En date du même jour, les époux RASTODER-… furent entendus par un agent du service de police judiciaire, section police des étrangers et des jeux, de la gendarmerie grand-

ducale sur l’itinéraire suivi pour venir au Luxembourg et sur leur identité.

Monsieur RASTODER fut entendu en date du 13 juillet 1999 par un agent du ministère de la Justice sur les motifs à la base de sa demande d’asile, tandis que l’audition de correspondante de Madame RASTODER eut lieu le 15 suivant.

Le ministre de la Justice informa les époux RASTODER-…, par lettre du 6 novembre 2000, notifiée en date du 21 novembre 2000, que leur demande avait été rejetée au motif qu’il ne se dégagerait pas de leurs allégations qu’ils risqueraient d’être persécutés pour une des raisons énumérées par l’article 1er A § 2 de la Convention de Genève.

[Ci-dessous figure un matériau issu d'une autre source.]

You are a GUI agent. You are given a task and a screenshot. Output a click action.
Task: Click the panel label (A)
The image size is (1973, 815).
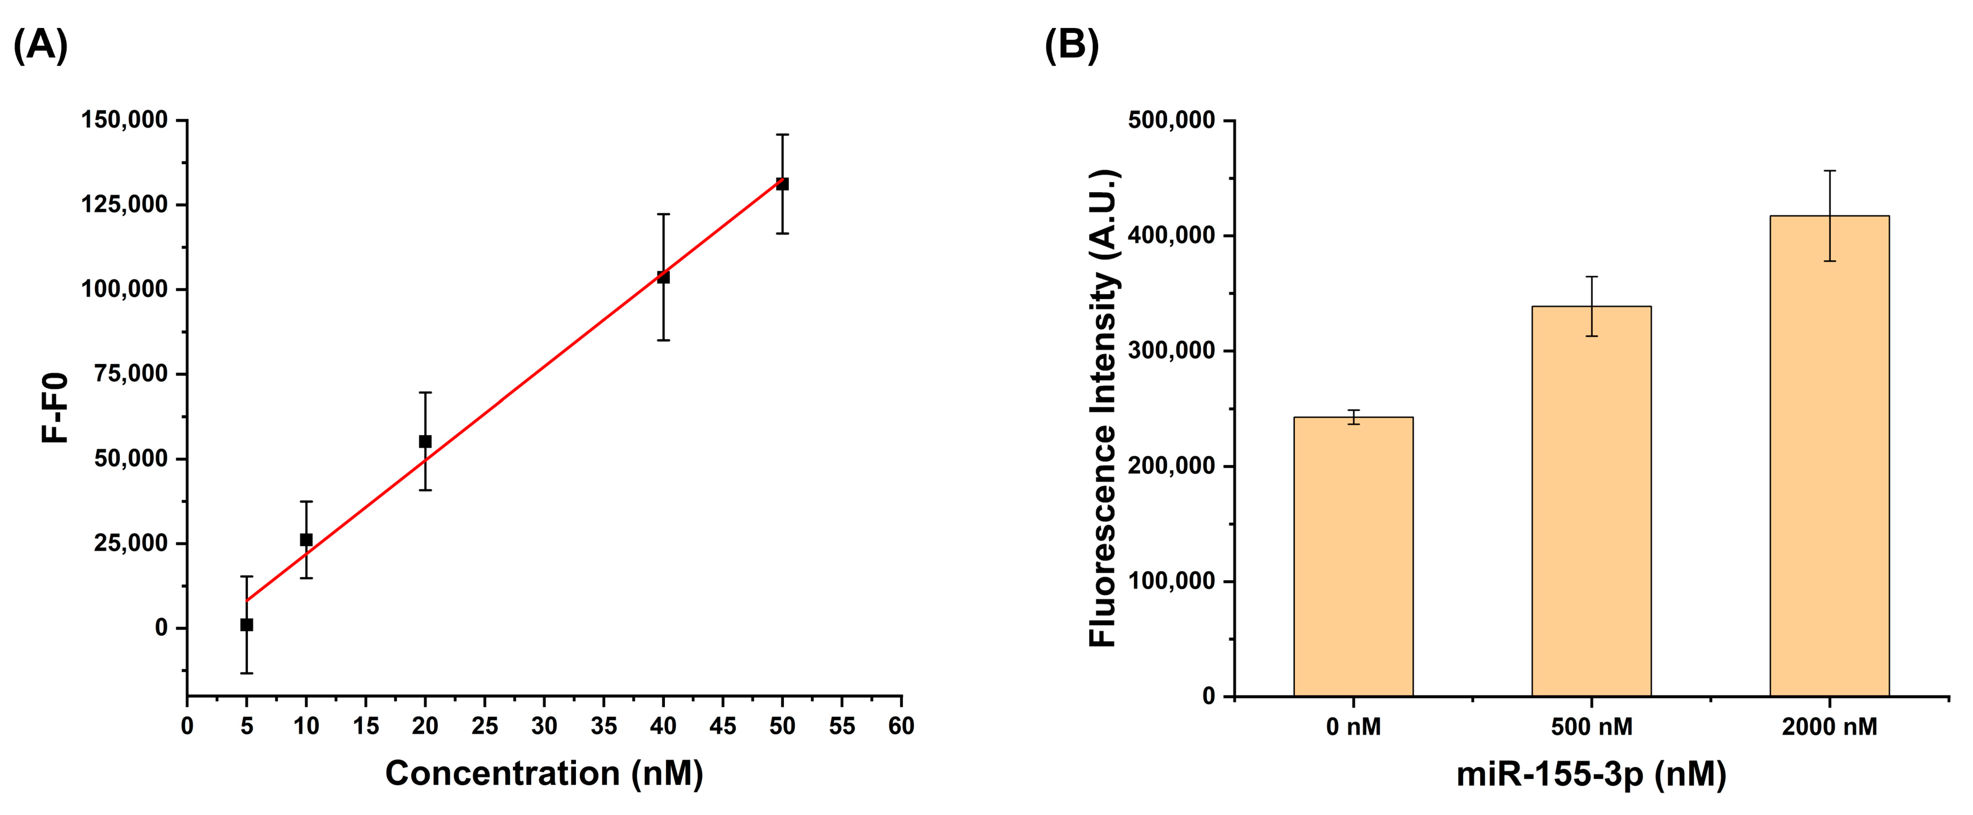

A l’encontre de cette décision ministérielle de rejet, les consorts RASTODER-… ont fait introduire un recours en réformation par requête déposée le 21 décembre 2000.

L’article 12 de la loi modifiée du 3 avril 1996 portant création 1. d’une procédure relative à l’examen d’une demande d’asile, 2. d’un régime de protection temporaire, instaurant un recours au fond en matière de demandes d’asile déclarées non fondées, le tribunal est compétent pour connaître du recours en réformation qui est encore recevable pour avoir été introduit dans les formes et délai de la loi.

A l’appui de leur recours, les demandeurs exposent être originaires d’une région du Monténégro peuplée par une majorité de Serbes, de religion orthodoxe, tandis qu’eux-

mêmes feraient partie de la communauté musulmane. Ils se prévalent en premier lieu de leur crainte à l’égard de la majorité serbe dans leur région et dans leur village d’origine qui éprouverait « une indestructible rancœur à l’égard de toute autre population non orthodoxe et qui de plus est non serbe » et ils renvoient au fait qu’une bombe aurait été placée par une « personne en civil » dans la voiture de Monsieur RASTODER. Ils font valoir en deuxième lieu avoir fait l’objet de persécutions de la part de la police, laquelle serait encore dominée au niveau local par des Serbes, et notamment aux « soubresauts d’humeur d’un commandant de la police locale qui, au moindre des déplacements [de Monsieur RASTODER], lui demandait et de lui présenter ses papiers d’identité et de lui justifier du lieu de sa destination », de même qu’à des refus réitérés de l’administration de lui délivrer des documents officiels sans rétribution. Les demandeurs se fondent encore sur l’appartenance de Monsieur RASTODER au parti politique SDA et sur son rôle actif au niveau local en faveur de ce parti, en faisant valoir que cet engagement aurait eu pour conséquence des perquisitions répétées et arbitraires ainsi que d’autres mesures d’harcèlement de la part de la police serbe. Ils signalent par ailleurs qu’un cousin de Monsieur RASTODER aurait disparu de chez lui au début de l’année 1999 et aurait été retrouvé assassiné quelques jours plus tard.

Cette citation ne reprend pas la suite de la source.